No matter how advanced a design, however, you cannot change an industry or market with a product alone – you also need the market to understand what it is you’ve done. “I think our approach is different from others,” said Nick, “In that we’ve really focused, even at the initial concept, on education. Instead of knocking on a dealer’s door and saying ‘We’re going to help you make a lot more money’, we’ve focused on the clinical side of the business. The growth that’s occurred in Canada is really down to the education that we provided: we went to dealers, but we also went to clinicians, not just in the big cities, but in the smaller towns and rural areas of Canada, and clinicians quickly adapted to that idea.” Motion Composites now hires three full-time clinical educators, who coordinate communication with therapists and clinicians, and even organize classes, both for dealers and therapists, and also wheelchair users.

As well as making sure that its chairs hit the regulatory requirements for each country it markets to, Motion Composites must communicate with that country’s government and therapists to explain what it is that the company brings to the table. As Nick said, this has been particularly successful in Canada; as for overseas, Tina told us, success varies from market to market, and much of this has to do with existing clinical practices. “Our biggest international success has been Australia and New Zealand, because they operate much in the same was as North America, their clinicians are trained much in the same way. I think every European country has its own way of practising and providing products, and they also have very different funding systems sometimes. So, a chair in the UK might have a certain price tag, but then you go to Spain or Portugal, and it’s 1000 Euros less, for no reason other than the funding, so that’s a challenge on a global scale.”

Looking to future expansion, Motion Composites is considering an attempt to break into the Asian market but, as Tina explained, it knows that this won’t be straightforward, “Asia is a very particular market, and every country in Asia is very different as well.”

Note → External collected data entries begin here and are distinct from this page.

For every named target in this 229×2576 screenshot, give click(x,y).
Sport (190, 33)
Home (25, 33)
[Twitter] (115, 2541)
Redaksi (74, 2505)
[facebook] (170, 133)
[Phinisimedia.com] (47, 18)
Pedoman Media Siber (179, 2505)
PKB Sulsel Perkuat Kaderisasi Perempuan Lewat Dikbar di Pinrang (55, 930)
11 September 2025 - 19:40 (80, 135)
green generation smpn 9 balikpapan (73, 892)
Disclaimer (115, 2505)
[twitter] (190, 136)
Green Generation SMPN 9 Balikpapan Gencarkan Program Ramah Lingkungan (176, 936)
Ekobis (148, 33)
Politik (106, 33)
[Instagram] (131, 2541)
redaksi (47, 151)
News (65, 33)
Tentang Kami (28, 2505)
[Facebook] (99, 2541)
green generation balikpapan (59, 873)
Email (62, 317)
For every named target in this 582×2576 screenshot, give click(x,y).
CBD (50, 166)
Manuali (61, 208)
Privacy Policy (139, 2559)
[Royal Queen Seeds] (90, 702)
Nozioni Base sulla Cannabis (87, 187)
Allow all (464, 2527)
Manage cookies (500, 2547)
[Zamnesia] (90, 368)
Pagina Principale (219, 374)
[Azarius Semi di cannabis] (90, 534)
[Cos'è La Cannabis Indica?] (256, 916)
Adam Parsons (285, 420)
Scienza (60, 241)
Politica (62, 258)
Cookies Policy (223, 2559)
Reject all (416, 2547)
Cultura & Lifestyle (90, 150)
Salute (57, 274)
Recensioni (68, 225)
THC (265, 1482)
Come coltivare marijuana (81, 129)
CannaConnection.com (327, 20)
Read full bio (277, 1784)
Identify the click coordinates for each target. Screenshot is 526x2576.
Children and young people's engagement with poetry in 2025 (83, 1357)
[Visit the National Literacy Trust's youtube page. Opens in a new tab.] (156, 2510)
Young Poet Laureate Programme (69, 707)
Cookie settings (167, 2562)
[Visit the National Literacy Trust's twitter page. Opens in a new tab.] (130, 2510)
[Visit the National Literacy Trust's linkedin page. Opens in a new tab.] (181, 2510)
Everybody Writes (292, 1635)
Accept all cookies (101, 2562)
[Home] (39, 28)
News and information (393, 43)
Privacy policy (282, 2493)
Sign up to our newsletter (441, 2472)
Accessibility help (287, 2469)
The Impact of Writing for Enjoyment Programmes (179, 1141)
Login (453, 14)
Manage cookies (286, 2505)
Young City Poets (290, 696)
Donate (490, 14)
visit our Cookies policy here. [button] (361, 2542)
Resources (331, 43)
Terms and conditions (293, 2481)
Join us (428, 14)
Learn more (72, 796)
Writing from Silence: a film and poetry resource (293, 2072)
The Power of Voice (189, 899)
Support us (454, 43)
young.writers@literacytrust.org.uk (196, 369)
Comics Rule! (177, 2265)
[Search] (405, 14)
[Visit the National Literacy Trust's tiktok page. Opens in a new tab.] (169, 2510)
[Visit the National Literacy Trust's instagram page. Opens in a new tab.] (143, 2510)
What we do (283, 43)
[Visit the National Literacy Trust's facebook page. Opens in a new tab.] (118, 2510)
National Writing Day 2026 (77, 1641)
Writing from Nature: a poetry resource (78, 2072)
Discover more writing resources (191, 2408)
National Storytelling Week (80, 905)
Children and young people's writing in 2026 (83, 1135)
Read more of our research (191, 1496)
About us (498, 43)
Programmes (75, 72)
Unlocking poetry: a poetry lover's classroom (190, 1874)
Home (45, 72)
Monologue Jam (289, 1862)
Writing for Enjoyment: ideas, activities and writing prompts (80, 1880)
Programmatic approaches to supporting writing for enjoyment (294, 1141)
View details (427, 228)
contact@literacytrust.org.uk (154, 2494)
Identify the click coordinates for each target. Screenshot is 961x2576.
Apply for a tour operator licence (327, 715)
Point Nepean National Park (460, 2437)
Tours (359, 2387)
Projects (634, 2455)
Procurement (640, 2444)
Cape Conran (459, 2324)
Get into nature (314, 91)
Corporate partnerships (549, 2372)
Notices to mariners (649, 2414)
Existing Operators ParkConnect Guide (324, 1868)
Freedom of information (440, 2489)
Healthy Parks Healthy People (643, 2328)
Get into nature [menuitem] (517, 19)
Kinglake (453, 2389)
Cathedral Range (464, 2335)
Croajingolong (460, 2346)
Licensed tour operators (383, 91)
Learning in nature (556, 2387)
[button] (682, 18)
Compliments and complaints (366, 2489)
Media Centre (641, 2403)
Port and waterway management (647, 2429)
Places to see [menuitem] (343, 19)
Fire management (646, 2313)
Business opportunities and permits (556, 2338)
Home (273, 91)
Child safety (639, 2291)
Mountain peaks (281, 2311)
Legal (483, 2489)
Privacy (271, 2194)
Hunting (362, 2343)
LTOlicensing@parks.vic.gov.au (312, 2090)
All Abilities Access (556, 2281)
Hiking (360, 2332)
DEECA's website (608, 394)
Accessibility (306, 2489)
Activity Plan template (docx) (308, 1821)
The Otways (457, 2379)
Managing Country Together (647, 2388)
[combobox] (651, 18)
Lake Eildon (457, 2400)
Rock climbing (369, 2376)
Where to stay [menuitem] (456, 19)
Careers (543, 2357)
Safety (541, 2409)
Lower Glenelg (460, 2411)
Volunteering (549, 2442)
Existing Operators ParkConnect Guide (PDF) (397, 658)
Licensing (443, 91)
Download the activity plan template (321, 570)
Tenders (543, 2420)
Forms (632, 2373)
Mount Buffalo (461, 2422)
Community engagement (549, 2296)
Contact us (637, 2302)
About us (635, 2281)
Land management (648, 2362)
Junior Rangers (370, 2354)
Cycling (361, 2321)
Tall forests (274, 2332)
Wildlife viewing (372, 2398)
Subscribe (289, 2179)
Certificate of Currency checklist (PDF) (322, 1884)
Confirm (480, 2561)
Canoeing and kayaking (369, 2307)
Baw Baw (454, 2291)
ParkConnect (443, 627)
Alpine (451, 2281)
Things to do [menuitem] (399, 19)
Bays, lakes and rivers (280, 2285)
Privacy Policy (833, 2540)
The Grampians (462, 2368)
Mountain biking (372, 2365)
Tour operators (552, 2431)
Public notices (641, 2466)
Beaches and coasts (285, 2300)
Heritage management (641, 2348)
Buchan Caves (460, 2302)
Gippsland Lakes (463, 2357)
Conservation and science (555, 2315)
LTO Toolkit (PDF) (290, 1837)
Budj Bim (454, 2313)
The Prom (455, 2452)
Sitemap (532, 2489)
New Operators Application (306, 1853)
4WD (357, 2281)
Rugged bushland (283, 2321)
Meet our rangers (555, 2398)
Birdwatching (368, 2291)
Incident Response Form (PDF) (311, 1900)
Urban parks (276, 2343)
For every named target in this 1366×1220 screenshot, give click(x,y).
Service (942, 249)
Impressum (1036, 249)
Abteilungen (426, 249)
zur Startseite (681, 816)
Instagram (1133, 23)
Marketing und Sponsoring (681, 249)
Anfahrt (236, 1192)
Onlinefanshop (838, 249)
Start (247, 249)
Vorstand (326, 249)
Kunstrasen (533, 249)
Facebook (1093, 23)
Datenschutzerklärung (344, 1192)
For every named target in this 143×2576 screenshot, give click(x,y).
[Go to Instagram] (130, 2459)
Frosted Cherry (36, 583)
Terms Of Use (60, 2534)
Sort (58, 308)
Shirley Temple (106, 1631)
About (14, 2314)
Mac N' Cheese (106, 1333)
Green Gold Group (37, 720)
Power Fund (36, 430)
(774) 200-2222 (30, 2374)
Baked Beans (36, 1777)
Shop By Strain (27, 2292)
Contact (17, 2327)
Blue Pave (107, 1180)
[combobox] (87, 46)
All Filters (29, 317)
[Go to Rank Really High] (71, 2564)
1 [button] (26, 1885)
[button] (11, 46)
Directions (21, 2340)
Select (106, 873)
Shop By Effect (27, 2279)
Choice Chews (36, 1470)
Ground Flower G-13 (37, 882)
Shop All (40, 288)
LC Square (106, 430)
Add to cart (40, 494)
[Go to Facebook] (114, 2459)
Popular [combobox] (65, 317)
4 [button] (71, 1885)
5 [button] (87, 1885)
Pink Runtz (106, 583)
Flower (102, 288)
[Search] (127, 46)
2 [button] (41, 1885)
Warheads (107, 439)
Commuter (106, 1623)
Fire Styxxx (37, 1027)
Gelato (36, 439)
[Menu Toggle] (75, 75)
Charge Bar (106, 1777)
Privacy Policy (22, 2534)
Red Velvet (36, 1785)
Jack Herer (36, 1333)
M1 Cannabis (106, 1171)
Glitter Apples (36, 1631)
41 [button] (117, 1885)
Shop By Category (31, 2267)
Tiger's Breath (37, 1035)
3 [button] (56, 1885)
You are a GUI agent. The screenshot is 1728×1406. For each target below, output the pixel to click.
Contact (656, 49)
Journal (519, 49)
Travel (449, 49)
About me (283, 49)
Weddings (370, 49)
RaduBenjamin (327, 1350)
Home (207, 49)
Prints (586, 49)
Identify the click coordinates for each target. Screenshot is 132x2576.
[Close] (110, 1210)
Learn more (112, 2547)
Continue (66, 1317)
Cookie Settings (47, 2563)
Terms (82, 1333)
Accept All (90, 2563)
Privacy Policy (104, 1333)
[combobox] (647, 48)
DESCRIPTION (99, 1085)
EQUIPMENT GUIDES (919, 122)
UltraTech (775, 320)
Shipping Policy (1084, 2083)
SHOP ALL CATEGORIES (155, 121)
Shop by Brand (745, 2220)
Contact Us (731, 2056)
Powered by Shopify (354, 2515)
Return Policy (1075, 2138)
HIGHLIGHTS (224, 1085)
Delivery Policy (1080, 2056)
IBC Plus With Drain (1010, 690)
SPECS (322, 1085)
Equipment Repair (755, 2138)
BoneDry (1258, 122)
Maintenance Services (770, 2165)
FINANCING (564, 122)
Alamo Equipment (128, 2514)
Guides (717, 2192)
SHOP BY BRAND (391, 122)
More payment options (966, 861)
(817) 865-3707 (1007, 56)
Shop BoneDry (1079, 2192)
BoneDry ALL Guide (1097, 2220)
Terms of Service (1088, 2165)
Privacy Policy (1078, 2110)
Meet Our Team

Due to the amount of customisation possible, Motion Composites is able to work with end users to find the best way to answer their physical needs whilst also hitting a price point they can afford, but to go the extra mile and help people access this life-changing technology who otherwise wouldn’t be able to, the company also runs a ‘Wishes for Wheels’ program. Through this program, the company donates one wheelchair per quarter to someone in need, with no limit on the chair features that the recipient is able to choose.

Since its inception, Motion Composites has developed a family of innovative high-performance manual wheelchairs that open up countless health-improving options for their customers, as well as the enjoyment and pride of having something that looks slick and a little different. Every wheelchair the company produces is the lightest in its class, and true to the founders’ vision of improving lives by providing enhanced mobility. This is a genuinely exciting product to learn about, and a testament to the power of true innovation. Sometimes, in this fast-moving world, we need to throw out the old recipe, remind ourselves of its purpose, and start again.